Friday, August 10, 2012

1965 and Charlie Brown


1965 Blogging, Part 1 of 5
A Charlie Brown Christmas

In these long breaks between the signature 21 Essays series, I relax by considering possibilities for future series.  I spin the roulette wheel to pick a year (or set of years) and then brainstorm on some potential essay topics.  This time the wheel spins, gradually slows, then clicks to a stop, pointing at:  1965. 

So here’s my first 1965 series possibility:  12 essays on A Charlie Brown Christmas, which first aired on CBS on December 9, 1965.

Linus and Charlie Brown's Christmas tree.

Last year for Christmastide (the twelve days of Christmas beginning on December 25 and concluding on twelfth night, the evening of January 5), I ran 12 essays on Christina Rossetti’s lovely poem “In the Bleak Midwinter.”  I don’t have any definite plans for this upcoming Christmastide yet, but I’m always up for an expanded Christmas celebration.  Twelve days with the Peanuts gang could be good winter fun!

It might be fun to be more like Snoopy—to be free to dance on pianos and type novels on a doghouse roof.  Or like Linus—and have the poise to stand at center stage and eloquently share the meaning of Christmas. 

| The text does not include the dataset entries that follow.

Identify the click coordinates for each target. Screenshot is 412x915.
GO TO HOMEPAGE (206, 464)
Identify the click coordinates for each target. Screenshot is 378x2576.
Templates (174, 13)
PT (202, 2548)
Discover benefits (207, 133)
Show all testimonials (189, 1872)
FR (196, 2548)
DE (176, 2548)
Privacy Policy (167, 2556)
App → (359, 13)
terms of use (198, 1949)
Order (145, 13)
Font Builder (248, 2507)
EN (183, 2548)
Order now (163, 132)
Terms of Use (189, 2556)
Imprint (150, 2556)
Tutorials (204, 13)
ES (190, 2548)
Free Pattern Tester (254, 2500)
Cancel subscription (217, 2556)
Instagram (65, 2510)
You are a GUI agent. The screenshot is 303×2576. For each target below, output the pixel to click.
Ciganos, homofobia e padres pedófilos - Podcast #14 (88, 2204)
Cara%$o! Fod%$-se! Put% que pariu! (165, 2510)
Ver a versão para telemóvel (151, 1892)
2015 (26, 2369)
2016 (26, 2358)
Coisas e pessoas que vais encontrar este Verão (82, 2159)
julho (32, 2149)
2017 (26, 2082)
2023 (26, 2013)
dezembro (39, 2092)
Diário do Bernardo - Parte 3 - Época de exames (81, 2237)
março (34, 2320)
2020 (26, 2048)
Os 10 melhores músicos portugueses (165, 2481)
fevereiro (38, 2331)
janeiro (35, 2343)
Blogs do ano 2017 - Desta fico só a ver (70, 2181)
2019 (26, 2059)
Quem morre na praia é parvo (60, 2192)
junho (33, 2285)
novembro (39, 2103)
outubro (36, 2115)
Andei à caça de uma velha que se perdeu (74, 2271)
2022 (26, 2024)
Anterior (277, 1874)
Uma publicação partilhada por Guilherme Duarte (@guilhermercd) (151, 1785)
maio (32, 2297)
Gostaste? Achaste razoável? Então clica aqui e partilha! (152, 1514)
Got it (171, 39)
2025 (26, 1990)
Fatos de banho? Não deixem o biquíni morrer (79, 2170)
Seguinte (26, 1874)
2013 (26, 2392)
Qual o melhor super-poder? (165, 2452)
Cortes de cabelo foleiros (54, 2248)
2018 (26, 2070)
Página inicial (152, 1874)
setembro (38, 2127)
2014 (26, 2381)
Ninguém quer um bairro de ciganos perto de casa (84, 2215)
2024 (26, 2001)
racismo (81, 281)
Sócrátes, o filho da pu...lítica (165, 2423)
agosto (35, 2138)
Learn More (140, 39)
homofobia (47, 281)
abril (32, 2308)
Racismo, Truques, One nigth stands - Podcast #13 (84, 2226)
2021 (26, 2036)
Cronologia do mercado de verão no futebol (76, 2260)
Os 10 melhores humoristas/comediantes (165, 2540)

But most days I feel more like Charlie Brown.

On a 21 Essays series on A Charlie Brown Christmas, I could ask the big questions, like “Isn’t there anyone who knows what Christmas is all about?” and “How can you say someone is great who’s never had his picture on bubblegum cards?” and “Do innkeeper’s wives have naturally curly hair?”  I could ask the judges to score Snoopy’s awesome ice skating routine.  I could challenge you to imagine a time when studio executives sincerely believed that Vince Guaraldi’s now ubiquitous score would be too sophisticated for a mass audience.  (What WERE they thinking???)

And most of all we could just consider how kids respond to Christmas.  I think kids like this are still with us today.



Over the next four days, I’ll be proposing some more 1965 ideas (with no promises that I’ll necessarily be getting to any of them…).  But I’m wide open to other suggestions.  Any ideas for 1965 movies, books, short stories, poems, songs, paintings, or other cultural artifacts that might inspire a good 21 Essays series?